Question: TCGA driver mutation data
I would like to download driver mutation data for TCGA patients ( in particular lung cancer but ideally 'pan cancer'.

For example I would like to be able to discover the proportions of patients with adenocarcinoma of the lung who have driver mutations in KRAS, EGFR, TP53 etc etc.

I came across this paper - 'Comprehensive Characterization of Cancer Driver Genes and Mutations' ( where they produced a database of 9423 exomes annotated with various putative drivers. Does anyone know how to access their dataset? I can't seem to find any instructions.

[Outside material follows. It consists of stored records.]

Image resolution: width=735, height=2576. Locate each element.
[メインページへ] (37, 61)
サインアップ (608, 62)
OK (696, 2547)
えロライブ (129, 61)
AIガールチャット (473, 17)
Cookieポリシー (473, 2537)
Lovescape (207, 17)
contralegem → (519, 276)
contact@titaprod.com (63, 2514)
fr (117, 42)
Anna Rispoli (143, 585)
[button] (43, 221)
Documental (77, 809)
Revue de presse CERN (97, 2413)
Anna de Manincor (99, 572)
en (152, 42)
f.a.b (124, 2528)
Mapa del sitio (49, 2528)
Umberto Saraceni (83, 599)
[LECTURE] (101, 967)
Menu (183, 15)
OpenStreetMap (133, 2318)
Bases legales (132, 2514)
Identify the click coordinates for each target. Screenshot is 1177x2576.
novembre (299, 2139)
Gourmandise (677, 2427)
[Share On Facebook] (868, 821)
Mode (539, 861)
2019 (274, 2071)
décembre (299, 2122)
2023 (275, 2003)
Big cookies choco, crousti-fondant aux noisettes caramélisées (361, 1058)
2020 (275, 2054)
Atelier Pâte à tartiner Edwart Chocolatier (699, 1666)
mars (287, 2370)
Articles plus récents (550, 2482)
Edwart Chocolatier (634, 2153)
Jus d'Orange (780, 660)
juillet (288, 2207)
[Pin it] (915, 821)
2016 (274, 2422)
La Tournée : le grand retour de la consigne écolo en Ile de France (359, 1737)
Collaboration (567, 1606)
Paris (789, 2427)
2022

If not, which source would you recommend to get such data from (i.e. driver mutation data), and why

Thanks in advance

There are a number of different algorithms that try to identify driver mutation in cancer mutation data diverse approaches. Check an update one: MutPanning (v2.0) from Dana-Farber Cancer Institute and Broad Institute. Here is the paper. You can find a sort of benchmarking in the paper also.

My understanding is that question refers to driver mutations. MutPanning is a gene-based method. Identifying which specific mutations within those genes are actually driver mutations is a much harder task, as driver genes contain a mixture of passenger and driver mutations.

Many clinical interpretation guidelines clearly delineate that missense mutation in a known disease gene is not sufficient evidence in of it self to be labeled oncogenic/pathogenic.

Thank you for this. It may be useful as a complementary resource to Collin's - will take a look

I'm one of the first authors of that paper.

The data is available on the Genomic Data Commons website for our paper ( Please see the file described: "Mutation Scores and tool aggregation" (Mutation.CTAT.3D.Scores.txt). It contains scores for all missense mutations (~750k mutations).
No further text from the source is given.